Synthesis of high-performance single-crystal LiNi0.8Co0.1Mn0.1O2 cathode materials by controlling solution super-saturation

Layered LiNi0.8Co0.1Mn0.1O2 is a promising cathode material for use in lithium-ion batteries with high specific capacity. However, its electrochemical performance is limited by poor particle compaction density, fragmentation of secondary spherical particles, and serious cation mixing. These problems can be solved by the singlecrystallization of particles. Accordingly, this paper proposes a novel method of synthesizing single-crystal cathode materials by controlling the solution super-saturation. The effects of changing the solution supersaturation on the microscopic morphology, structure, and electrochemical performance of single-crystal LiNi0.8Co0.1Mn0.1O2 materials are systematically investigated. A single-crystal cathode material prepared by adjusting the pH at 11.5 -> 10.5 exhibits superior cycling and rate performance at 2.7-4.3 V compared with a material prepared at a fixed pH of 11.5. According to comprehensive test analyses, the single-crystal cathode material prepared by lowering the pH has a uniform size and good dispersibility, which shortens the transmission distance of Li+ from the electrolyte to the layered structure.
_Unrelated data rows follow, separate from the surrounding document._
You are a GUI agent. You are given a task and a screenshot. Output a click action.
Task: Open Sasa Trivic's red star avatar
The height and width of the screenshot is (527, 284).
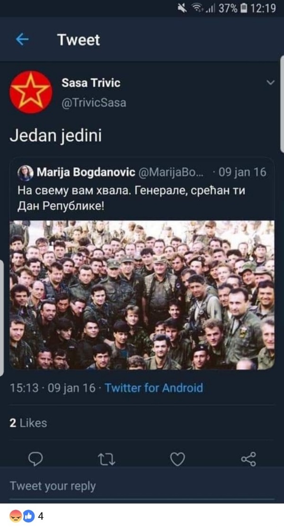point(31,92)
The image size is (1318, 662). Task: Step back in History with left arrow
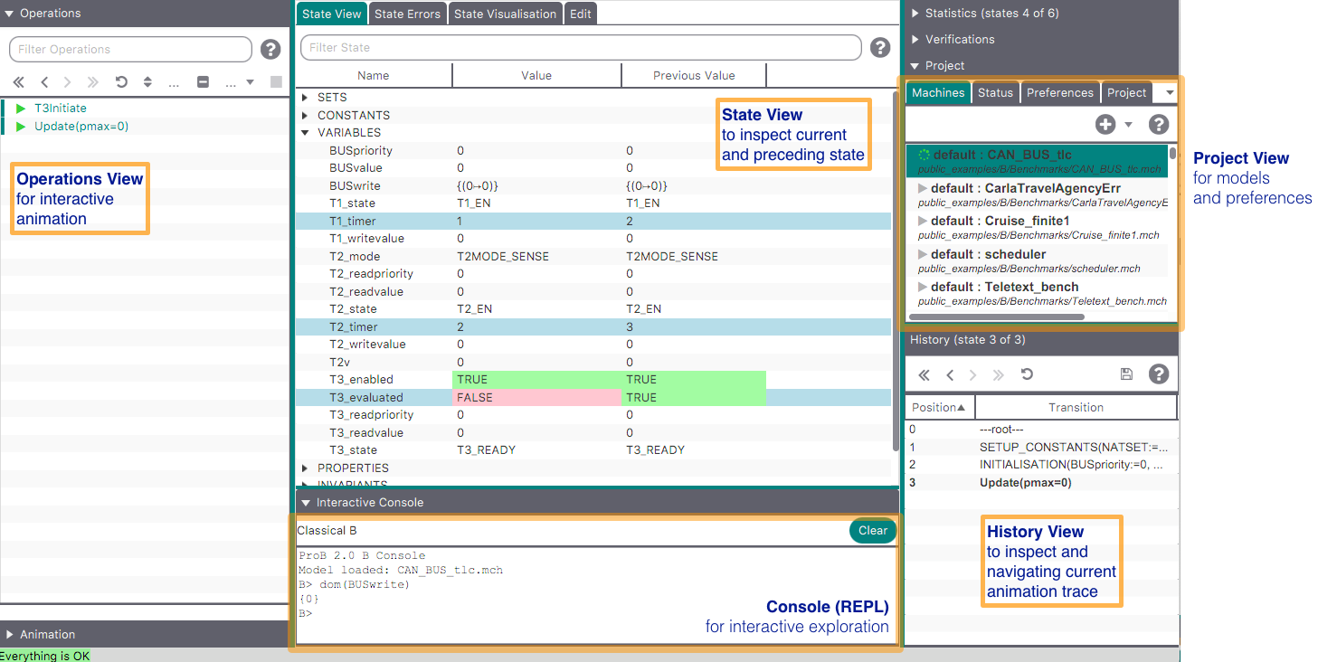[x=950, y=374]
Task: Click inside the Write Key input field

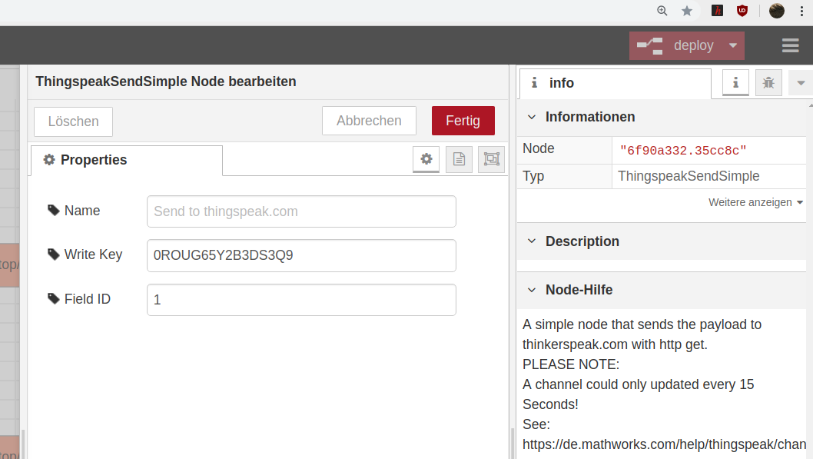Action: (301, 255)
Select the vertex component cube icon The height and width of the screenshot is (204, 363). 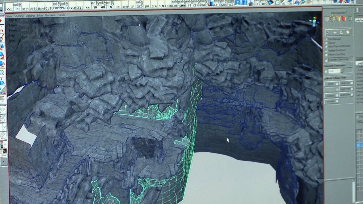pos(332,19)
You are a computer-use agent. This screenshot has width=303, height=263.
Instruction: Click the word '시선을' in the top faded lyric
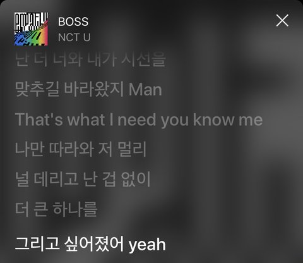(x=144, y=59)
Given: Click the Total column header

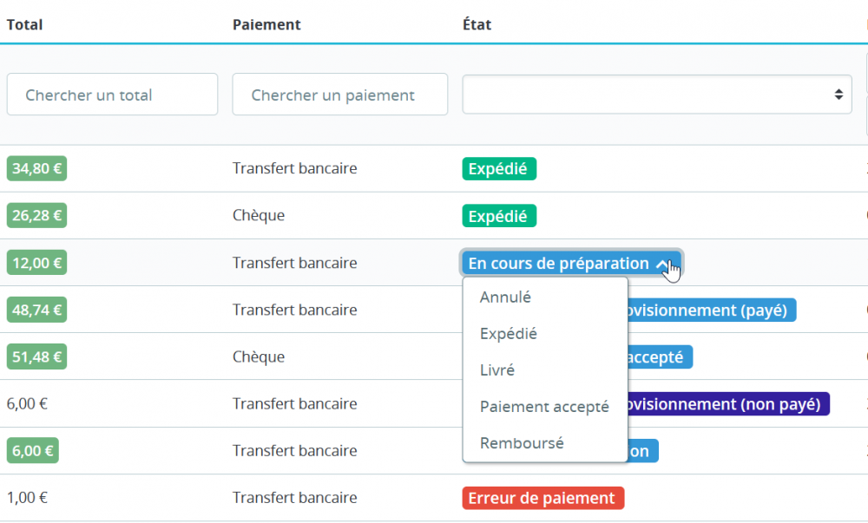Looking at the screenshot, I should [x=24, y=24].
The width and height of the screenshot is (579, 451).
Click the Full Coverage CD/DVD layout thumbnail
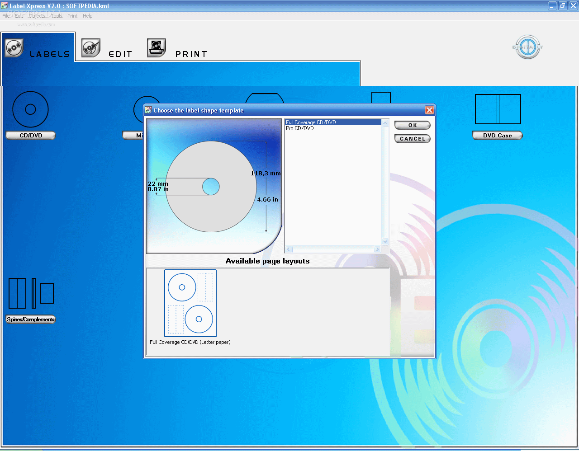click(x=190, y=303)
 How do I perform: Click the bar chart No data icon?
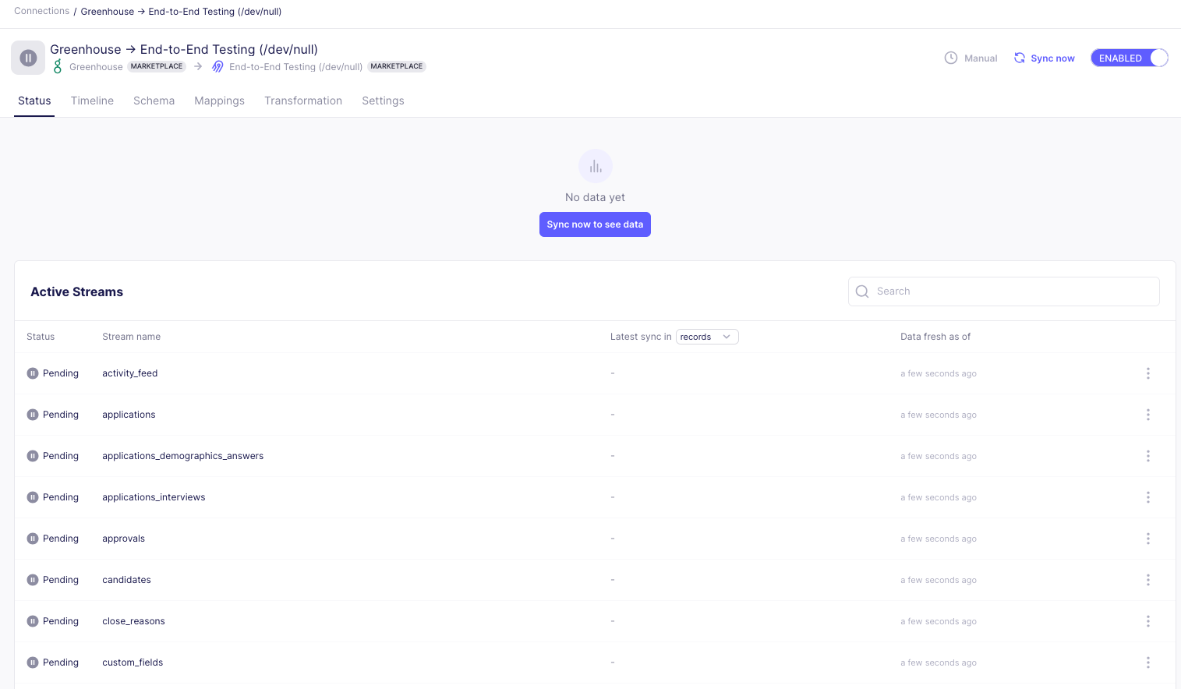coord(595,166)
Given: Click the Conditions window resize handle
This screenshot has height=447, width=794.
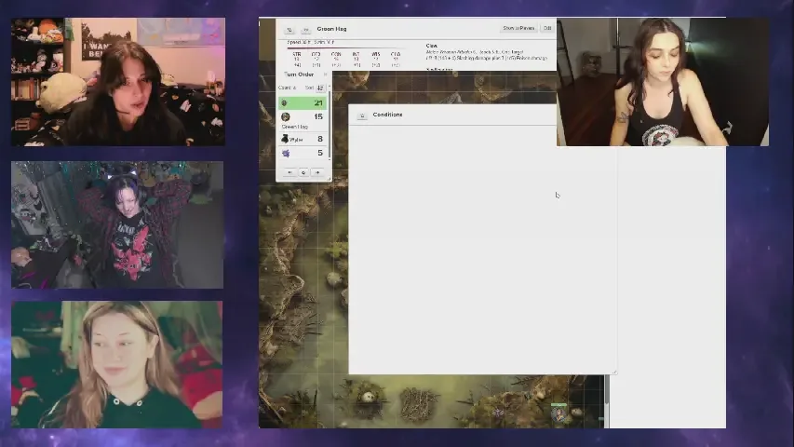Looking at the screenshot, I should click(613, 372).
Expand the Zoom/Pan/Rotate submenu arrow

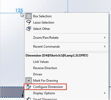pos(105,38)
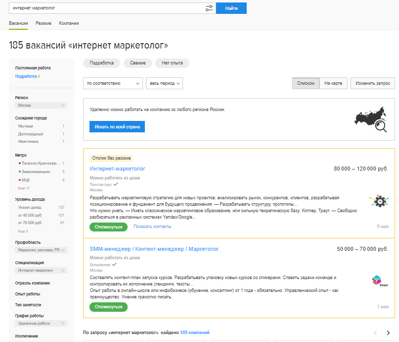Go to previous companies carousel arrow
Viewport: 399px width, 342px height.
376,333
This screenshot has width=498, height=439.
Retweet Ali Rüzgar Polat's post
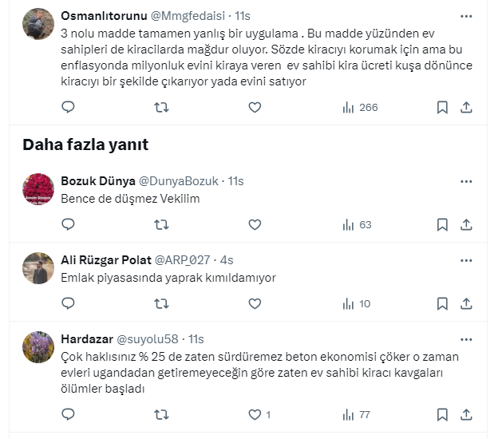(161, 303)
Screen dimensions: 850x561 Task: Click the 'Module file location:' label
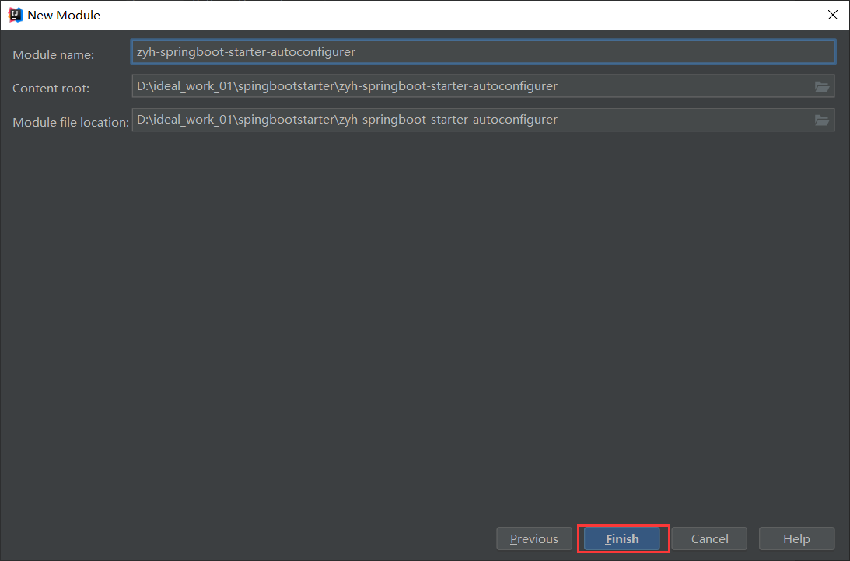coord(71,122)
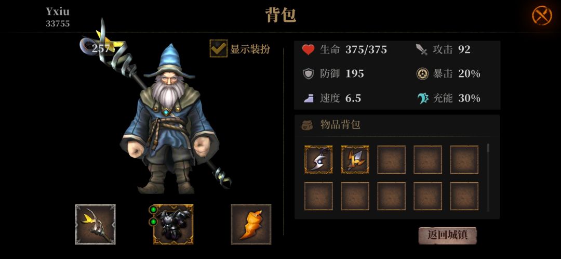This screenshot has width=561, height=259.
Task: Select the lightning rune item in backpack
Action: tap(355, 160)
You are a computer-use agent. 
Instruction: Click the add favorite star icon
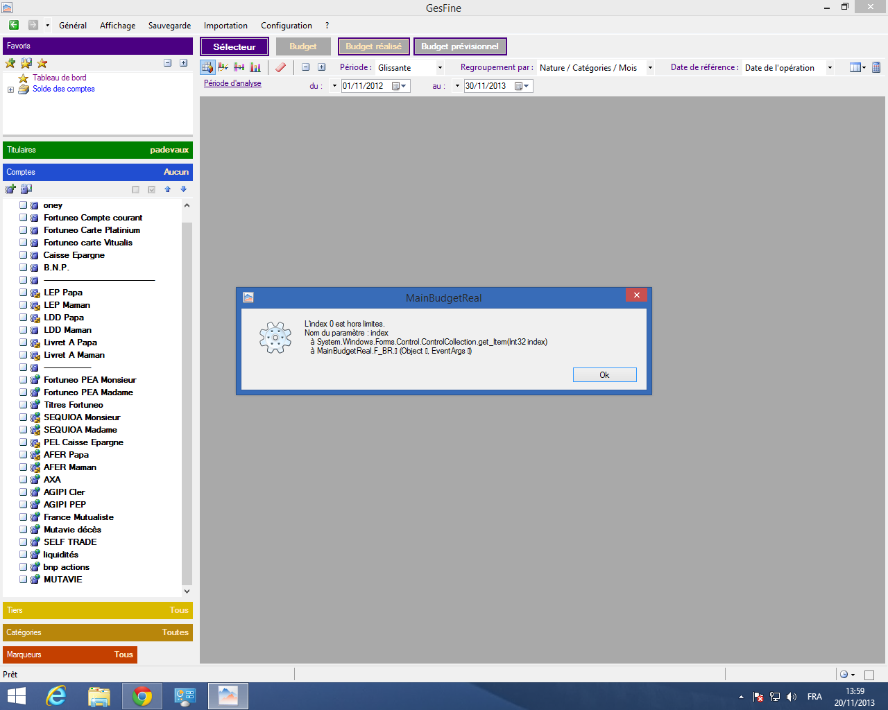coord(10,63)
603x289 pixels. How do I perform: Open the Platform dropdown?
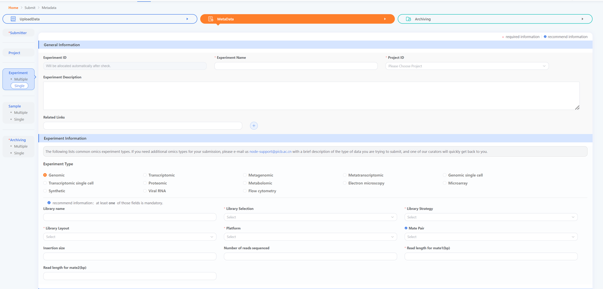310,237
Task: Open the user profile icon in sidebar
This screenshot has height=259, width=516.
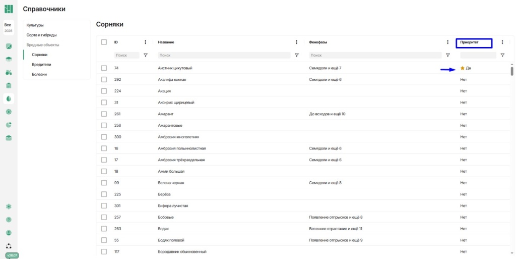Action: (x=9, y=233)
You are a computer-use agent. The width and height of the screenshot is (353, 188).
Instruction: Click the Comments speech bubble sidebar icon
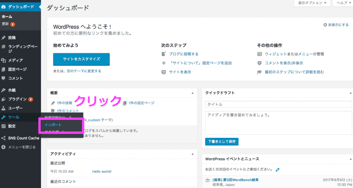point(3,78)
It also reduces the degree of Li+/Ni2+ cation mixing in the material, which can effectively improve the Li+ transport efficiency. This study provides a novel pathway for the further improvement of energy density and cycling stability in high-nickel ternary cathode materials.

Automated summary

This paper proposes a novel method of synthesizing single-crystal cathode materials by controlling the solution supersaturation and investigates the effects of changing the solution supersaturation on the morphology, structure, and electrochemical performance of LiNi0.8Co0.1Mn0.1O2 materials. A single-crystal cathode material prepared at a lowered pH exhibits superior cycling and rate performance compared to a material prepared at a fixed pH.